About this task:
In the passage on entrepreneurship education below, condense the paragraph that begins "A growing number of US secondary schools" into a short bulleted list that keeps its main facts.

Text under study:
*-*-*

A growing number of US secondary schools are engaging in teaching entrepreneurship, like the Network for Teaching Entrepreneurship, but most students do not receive any exposure to entrepreneurship courses until they reach the university level, where the number of programs has been growing during the last two decades. The typical curriculum, however, is generic and focuses on teaching skills—like how to write a business plan—rather than providing opportunities for a holistic approach toward driving a real desire and intention to start a business, and the results are inconclusive at best.
Most programs in higher education are targeting young adults or executives who are already interested in the field of entrepreneurship and focus on entrepreneurial skills and roadmaps rather than on the motivational factors, like self-efficacy, that would help students develop entrepreneurial intention.

*-*-*

Material provided:

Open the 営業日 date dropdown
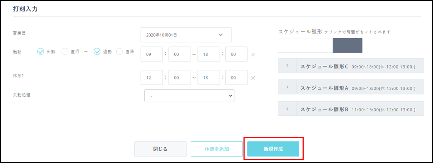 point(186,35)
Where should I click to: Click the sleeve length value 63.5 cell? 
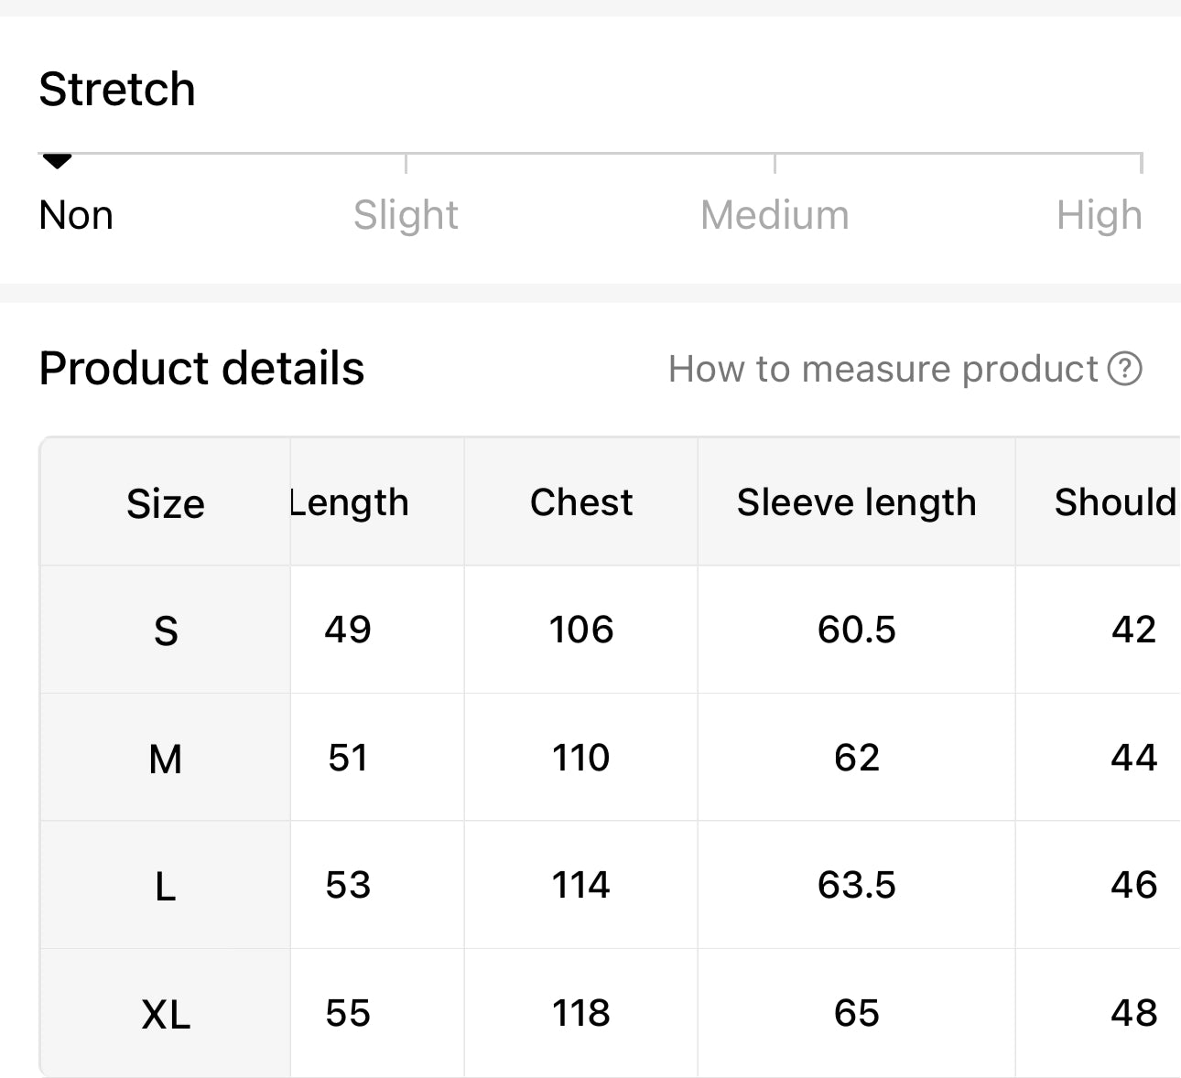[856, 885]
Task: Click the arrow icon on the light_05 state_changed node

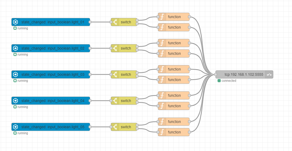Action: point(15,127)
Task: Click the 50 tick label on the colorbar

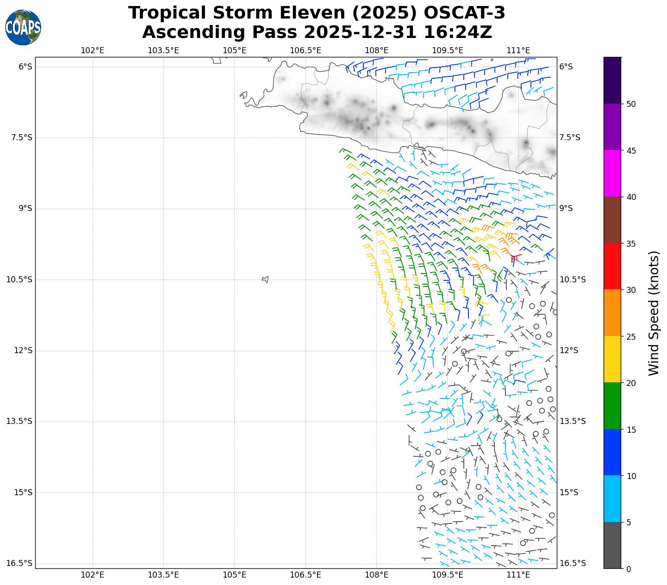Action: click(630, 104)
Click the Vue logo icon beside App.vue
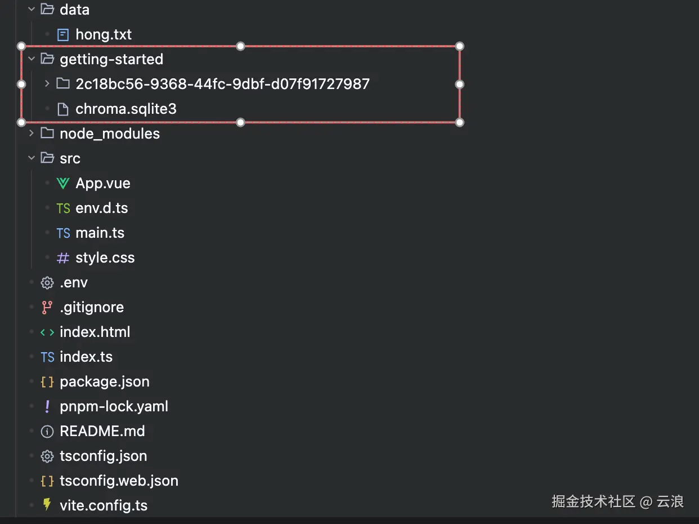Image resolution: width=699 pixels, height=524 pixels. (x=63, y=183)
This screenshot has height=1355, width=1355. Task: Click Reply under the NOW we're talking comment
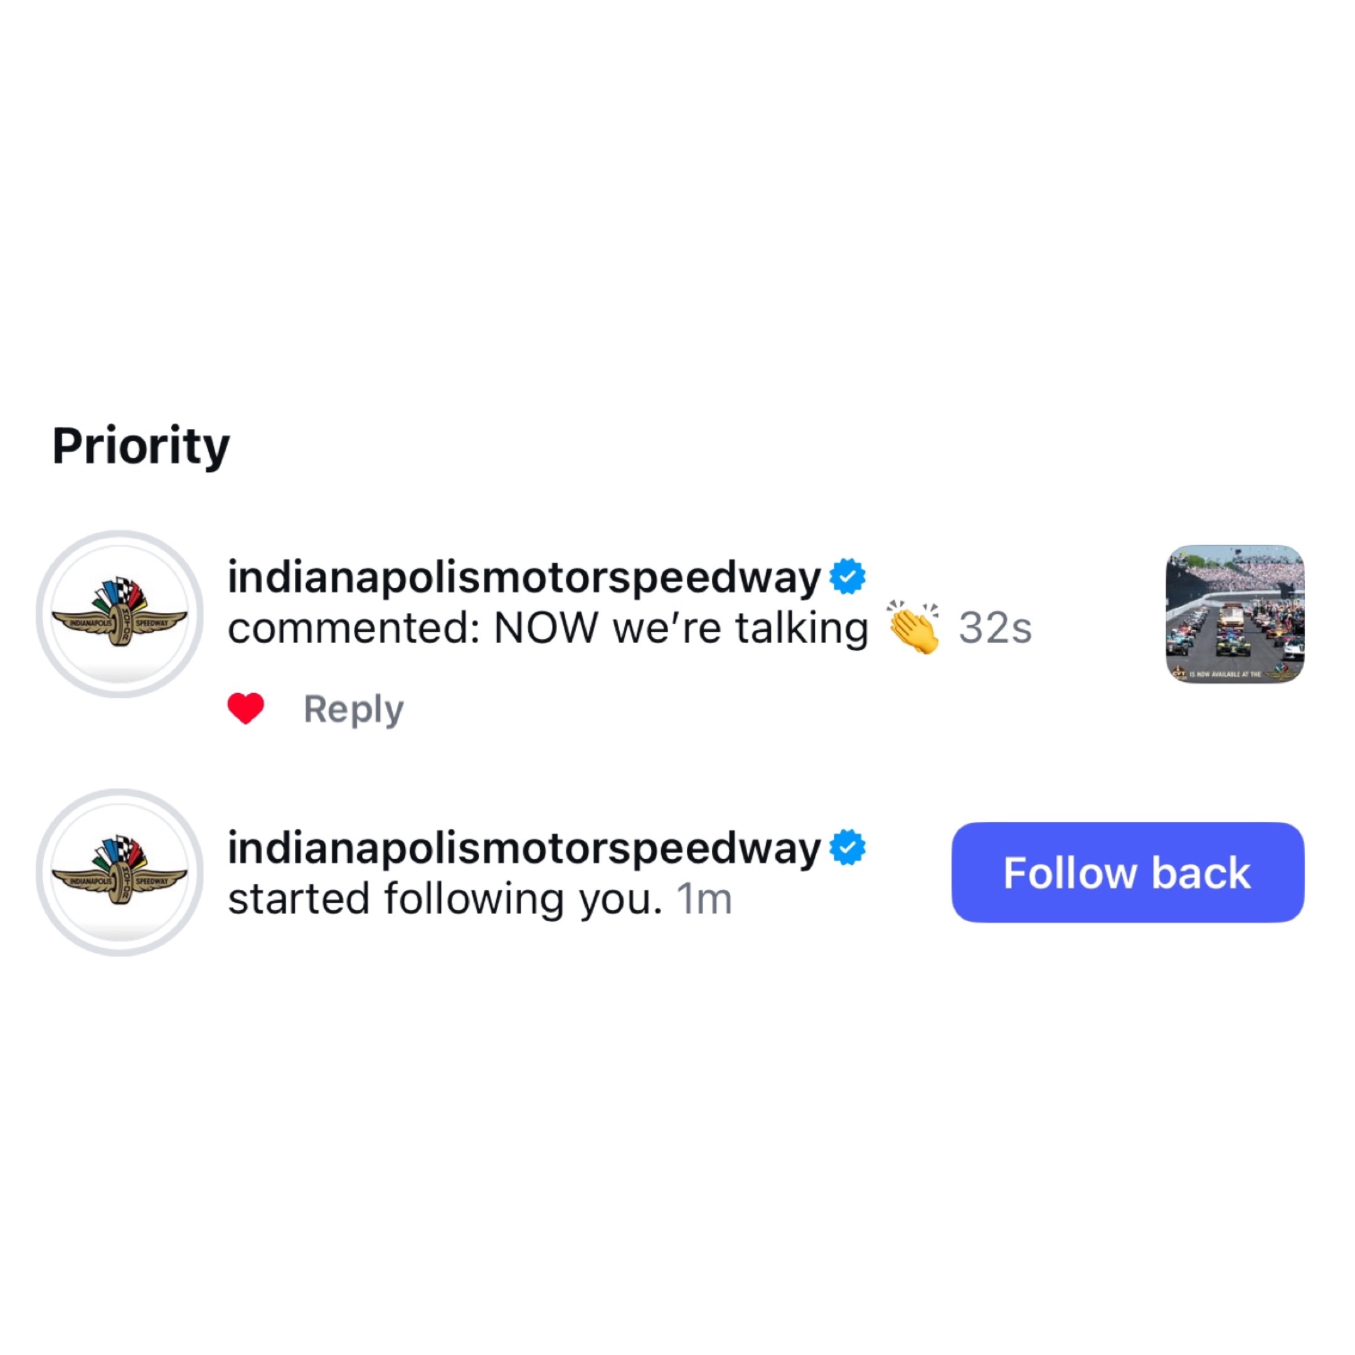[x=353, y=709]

*-*-*

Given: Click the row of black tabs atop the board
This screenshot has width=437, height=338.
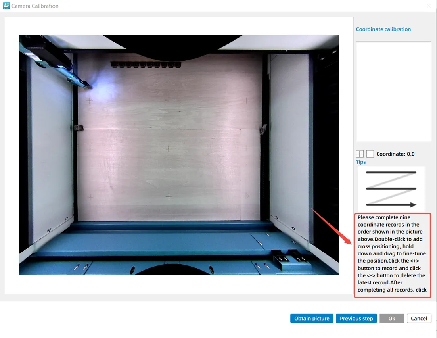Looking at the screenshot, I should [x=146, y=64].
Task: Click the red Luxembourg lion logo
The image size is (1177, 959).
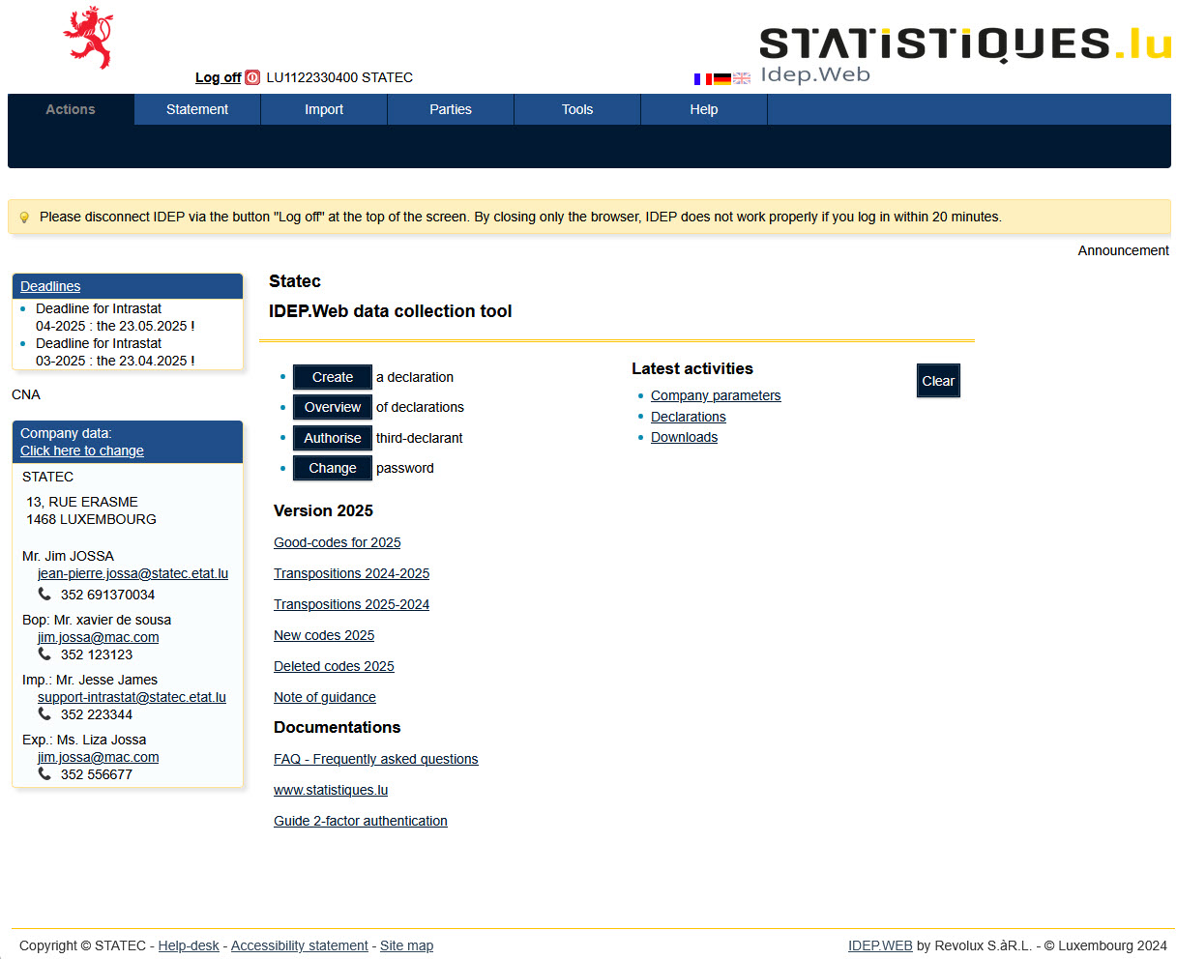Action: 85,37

*-*-*

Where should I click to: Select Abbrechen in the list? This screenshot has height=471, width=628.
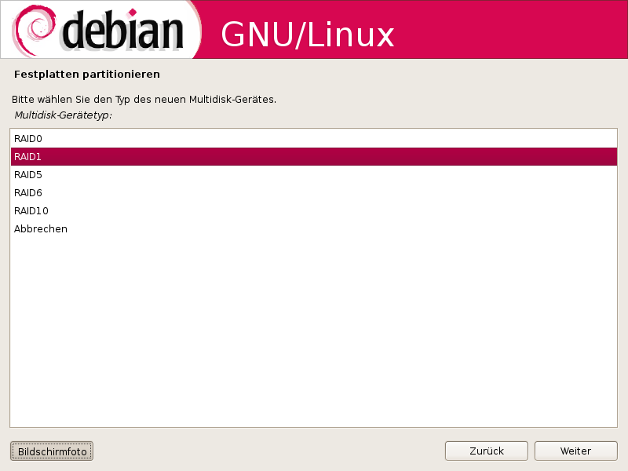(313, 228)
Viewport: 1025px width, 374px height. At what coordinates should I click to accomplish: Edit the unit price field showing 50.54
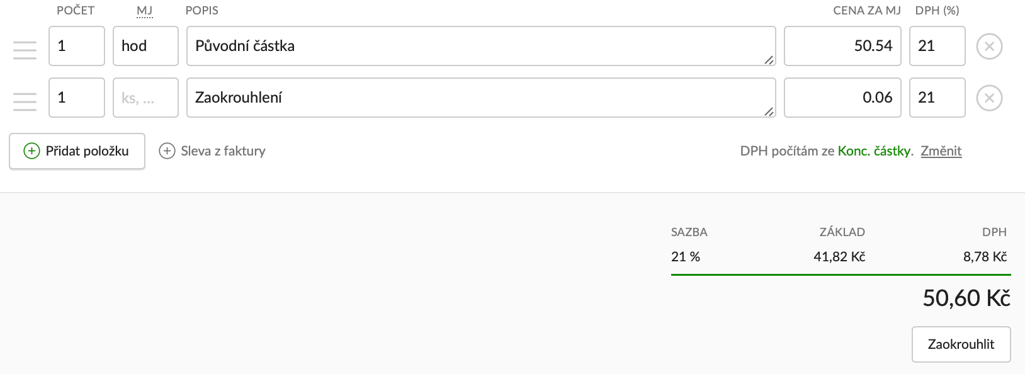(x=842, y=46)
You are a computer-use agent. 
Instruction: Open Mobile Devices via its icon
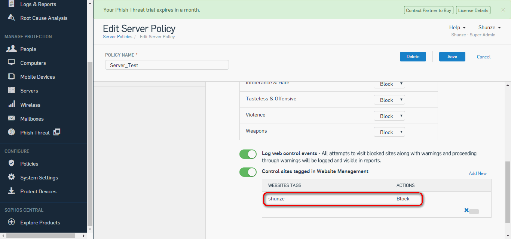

*-*-*

Answer space:
- More and more US secondary schools teach entrepreneurship, like the Network for Teaching Entrepreneurship.
- Most students first encounter entrepreneurship courses at the university level, where programs have grown over the last two decades.
- The typical curriculum is generic and teaches skills such as writing a business plan.
- It does not take a holistic approach to building a real desire and intention to start a business.
- Its results are inconclusive at best.